New-onset diabetes mellitus and risk of pancreatic cancer: A systematic review and meta analysis.

e16778 Background: Several epidemiologic studies have illustrated a general association between diabetes mellitus and pancreatic cancer (PC). Very few, however, described a temporal association between the new onset of diabetes mellitus, particularly within the first 2 years of diagnosis, and the development of PC. We sought to systematically review the literature and perform the first meta-analysis to study the risk of PC among patients with new-onset diabetes mellitus (NOD). Methods: A systematic literature search was conducted in PubMed, MEDLINE, EMBASE, and Cochrane databases from inception through November 2019 to identify studies evaluating the relationship between NOD and PC. NOD was defined as diabetes mellitus diagnosed within 3 years or less prior to diagnosis of PC. Studies were examined and relevant data was extracted and analyzed using Comprehensive Meta-Analysis software. A random effect meta-analysis approach was used to pool the data and odds ratio was used to calculate the overall effect estimate. Results: A total of 283 articles were identified by the search but only 4 relevant studies met our inclusion criteria and they examined a total of 42055 cases and 2402213 controls. The odds ratio of pancreatic cancer development among patients with NOD was 3.021 (CI 2.192- 4.165) compared to controls with significant heterogeneity (I2= 90%). Meta regression evaluating relevant variables such as mean age, race and smoking were not able to explain the heterogeneity.
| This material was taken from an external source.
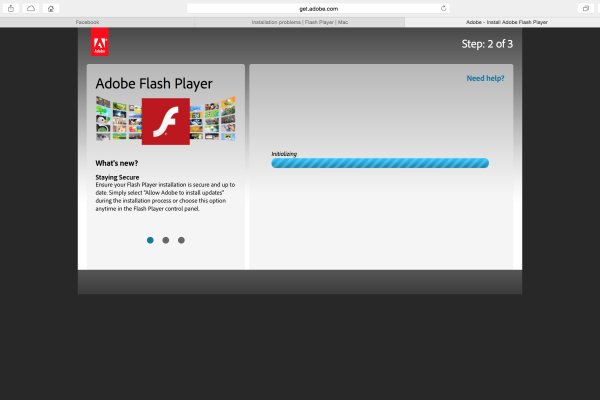The height and width of the screenshot is (400, 600).
Task: Show all tabs with the tab overview icon
Action: point(585,8)
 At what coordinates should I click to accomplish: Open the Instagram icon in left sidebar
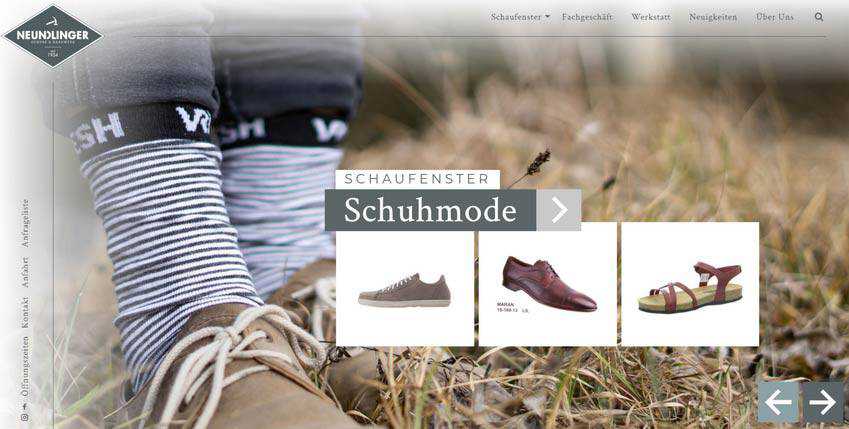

A meta-regression model accounting for sample size as an independent factor showed that sample size was inversely correlated to the OR of PC in patients with NOD and was able to explain 93% of the noted heterogeneity between studies. Conclusions: Our meta-analysis has shown a significant temporal association between NOD and pancreatic cancer. Diabetes mellitus, being mostly diagnosed in an outpatient setting by primary care physicians (PCPs), can be the first clue to detect pancreatic cancer at an early stage, and thus contribute to more favorable outcomes. These findings might guide PCPs to consider pancreatic cancer in the differential diagnosis in high risk patients. Further studies are needed to discern the role of NOD in pancreatic cancer screening. Attention is required to the possible inflationary effect of low sample sizes on the odds of developing PC after NOD.